Considering the theoretical links between working and long-term memory systems and writing skills, it becomes apparent that these processes need to be taken into account to explain their acquisition through development. Nevertheless, despite several lines of research addressing lower-level processes, writing has been considerably understudied when compared to reading, particularly among school-aged children [23, 37]. The need for additional research in the Latin American context is emphasized by the fact that children redaction skills have been declining in the region through the last decade, with around 50% of primary school students showing difficulties to generating meaningful texts [38] and 30% exhibiting low performance when applying stylistic resources and conventions [39]. Therefore, in order to bridge the gap in latin american studies of writing skills, a series of studies have been conducted to examine the contribution of long-term and working memory to high and low-level writing processes among Argentinean primary school children [7, 24].

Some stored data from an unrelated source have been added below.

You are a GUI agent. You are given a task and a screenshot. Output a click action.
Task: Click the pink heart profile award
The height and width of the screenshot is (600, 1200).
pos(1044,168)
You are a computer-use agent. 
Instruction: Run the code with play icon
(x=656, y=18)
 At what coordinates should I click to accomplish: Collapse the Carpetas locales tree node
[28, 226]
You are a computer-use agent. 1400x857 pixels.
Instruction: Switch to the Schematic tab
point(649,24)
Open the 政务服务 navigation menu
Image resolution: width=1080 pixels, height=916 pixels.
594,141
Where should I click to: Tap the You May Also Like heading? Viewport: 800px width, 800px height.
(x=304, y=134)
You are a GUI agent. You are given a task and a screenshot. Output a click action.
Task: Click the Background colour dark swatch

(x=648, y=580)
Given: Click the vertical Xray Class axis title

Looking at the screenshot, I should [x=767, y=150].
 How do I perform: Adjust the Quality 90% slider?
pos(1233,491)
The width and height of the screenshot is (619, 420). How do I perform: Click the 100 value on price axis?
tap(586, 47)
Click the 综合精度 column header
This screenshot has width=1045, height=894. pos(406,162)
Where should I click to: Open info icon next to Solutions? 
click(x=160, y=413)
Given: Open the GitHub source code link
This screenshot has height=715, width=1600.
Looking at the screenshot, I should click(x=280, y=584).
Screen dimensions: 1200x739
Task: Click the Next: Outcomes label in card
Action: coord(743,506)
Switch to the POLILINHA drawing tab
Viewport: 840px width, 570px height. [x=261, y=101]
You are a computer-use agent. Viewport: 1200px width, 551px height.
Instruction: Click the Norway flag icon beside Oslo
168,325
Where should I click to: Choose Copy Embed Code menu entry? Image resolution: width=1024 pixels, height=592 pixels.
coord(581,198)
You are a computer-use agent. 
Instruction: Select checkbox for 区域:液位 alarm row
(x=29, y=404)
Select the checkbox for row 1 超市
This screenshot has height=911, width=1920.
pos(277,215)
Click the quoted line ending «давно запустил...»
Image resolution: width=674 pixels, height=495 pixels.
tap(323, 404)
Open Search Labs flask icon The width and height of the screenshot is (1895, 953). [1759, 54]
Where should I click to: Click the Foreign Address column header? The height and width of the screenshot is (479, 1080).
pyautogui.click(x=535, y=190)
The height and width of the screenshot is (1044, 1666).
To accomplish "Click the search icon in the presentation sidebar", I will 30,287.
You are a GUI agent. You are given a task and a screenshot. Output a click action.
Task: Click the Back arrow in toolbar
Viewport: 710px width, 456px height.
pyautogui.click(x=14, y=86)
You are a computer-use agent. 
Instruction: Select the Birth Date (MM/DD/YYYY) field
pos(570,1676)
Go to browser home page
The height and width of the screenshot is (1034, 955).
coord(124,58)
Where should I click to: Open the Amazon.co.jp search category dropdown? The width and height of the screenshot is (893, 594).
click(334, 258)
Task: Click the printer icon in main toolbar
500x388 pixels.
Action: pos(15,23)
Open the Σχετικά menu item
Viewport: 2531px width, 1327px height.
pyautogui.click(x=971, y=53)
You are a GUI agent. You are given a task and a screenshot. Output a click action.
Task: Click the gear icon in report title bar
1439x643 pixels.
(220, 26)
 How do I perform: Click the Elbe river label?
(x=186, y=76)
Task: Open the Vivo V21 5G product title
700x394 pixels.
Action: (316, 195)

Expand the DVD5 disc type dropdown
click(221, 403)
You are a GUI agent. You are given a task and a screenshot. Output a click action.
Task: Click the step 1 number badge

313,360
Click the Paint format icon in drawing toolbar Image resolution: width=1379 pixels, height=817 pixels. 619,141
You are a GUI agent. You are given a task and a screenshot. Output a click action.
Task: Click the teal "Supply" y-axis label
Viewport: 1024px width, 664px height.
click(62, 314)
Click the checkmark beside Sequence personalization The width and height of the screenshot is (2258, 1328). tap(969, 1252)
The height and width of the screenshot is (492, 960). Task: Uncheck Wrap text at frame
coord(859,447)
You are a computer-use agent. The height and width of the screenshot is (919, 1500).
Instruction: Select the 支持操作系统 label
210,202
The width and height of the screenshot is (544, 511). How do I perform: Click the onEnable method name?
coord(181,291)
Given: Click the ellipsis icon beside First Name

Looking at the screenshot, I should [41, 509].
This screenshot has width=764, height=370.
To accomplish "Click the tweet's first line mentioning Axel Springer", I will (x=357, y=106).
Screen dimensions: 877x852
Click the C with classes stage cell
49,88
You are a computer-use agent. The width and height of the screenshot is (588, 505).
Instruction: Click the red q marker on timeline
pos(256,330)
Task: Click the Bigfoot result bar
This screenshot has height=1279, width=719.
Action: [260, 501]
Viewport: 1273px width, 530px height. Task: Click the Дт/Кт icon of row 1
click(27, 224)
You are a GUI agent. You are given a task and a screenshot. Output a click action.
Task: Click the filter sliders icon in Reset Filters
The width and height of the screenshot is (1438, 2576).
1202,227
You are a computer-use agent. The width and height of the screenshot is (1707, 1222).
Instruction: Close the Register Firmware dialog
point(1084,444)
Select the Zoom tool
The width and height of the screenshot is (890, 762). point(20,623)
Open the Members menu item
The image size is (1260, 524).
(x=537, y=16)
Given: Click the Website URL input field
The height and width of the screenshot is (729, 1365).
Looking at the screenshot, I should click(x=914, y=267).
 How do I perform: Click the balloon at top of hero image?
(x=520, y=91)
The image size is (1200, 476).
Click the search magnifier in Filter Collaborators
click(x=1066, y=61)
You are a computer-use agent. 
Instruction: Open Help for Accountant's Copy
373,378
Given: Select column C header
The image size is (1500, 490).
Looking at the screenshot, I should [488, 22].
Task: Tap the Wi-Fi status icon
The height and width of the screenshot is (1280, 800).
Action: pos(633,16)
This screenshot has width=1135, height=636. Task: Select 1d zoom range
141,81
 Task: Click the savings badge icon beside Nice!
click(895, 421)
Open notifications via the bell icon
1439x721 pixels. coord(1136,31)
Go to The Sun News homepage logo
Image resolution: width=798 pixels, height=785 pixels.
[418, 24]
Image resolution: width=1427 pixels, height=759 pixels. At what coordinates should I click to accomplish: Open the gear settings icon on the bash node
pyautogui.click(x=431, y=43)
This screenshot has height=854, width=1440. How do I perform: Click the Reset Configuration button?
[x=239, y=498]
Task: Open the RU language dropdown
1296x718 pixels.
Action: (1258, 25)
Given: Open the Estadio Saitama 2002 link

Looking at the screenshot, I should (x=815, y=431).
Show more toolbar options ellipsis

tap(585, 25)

3.1 The role of long-term memory and working memory in lower-level writing processes (translating)

As we mentioned before, [25] seminal model describes writing in terms of three interactive processes: planning, translating and reviewing. Planning implies goal-setting, building and organizing a representation of the text schema, according to these goals. Translating refers to the process of transforming those ideas into written language. While it encompasses transcription (spelling and handwriting), it goes beyond it, since it also requires syntactic and lexical-semantic selection to generate the text’s sentences. Berninger et al. [40], distinguished two components in the translating process: text generation and transcription. The former is the transformation of ideas into language representations in the working memory. The latter transforms those representations into written language, through the low-level skills of spelling and handwriting. Finally, reviewing requires evaluating the written text to identify errors and eventually revising it to better fulfill the writing goals.

Transcription has been the most widely studied aspect of translating [23, 41, 42]. It is acquired during the first school years, and it remains a reliable predictor of the quality of children’s texts through primary school [41, 43]. Transcription is gradually automatized throughout children’s development, freeing cognitive resources for higher level processes such as planning and reviewing, and thus enabling more efficient and elaborate writing strategies [44]. Primary school is a crucial period for learning to write. During the middle primary school years, translating processes begin to automatize, while planning and reviewing develop gradually. These writing skills gains seem to be linked to the development of several cognitive abilities, such as long-term memory retrieval, working memory and executive functions and visuospatial skills. While long-term memory provides the semantic content for the text, as well as relevant linguistic and world knowledge, it also stores lexical and syntactic information required for building and organizing sentences [23]. Working memory provides a workspace for planning, translating and reviewing processes, and executive functions allow for self-regulation and strategic management of cognitive resources during writing. It has been shown that working memory, inhibitory control and cognitive flexibility are consistent predictors of writing outcomes among primary school children [44, 45, 46]. Visuospatial skills are crucial for transcription graphomotor processes [47], but they can also assist reviewing in more experienced writers [48]. The aim of Moreno et al. ‘s 2022 [24] study was to examine translating processes (transcription and expressive sentence writing), and their association with long term memory, executive functions and visuospatial skills in 3rd to 5th grade Argentinean children.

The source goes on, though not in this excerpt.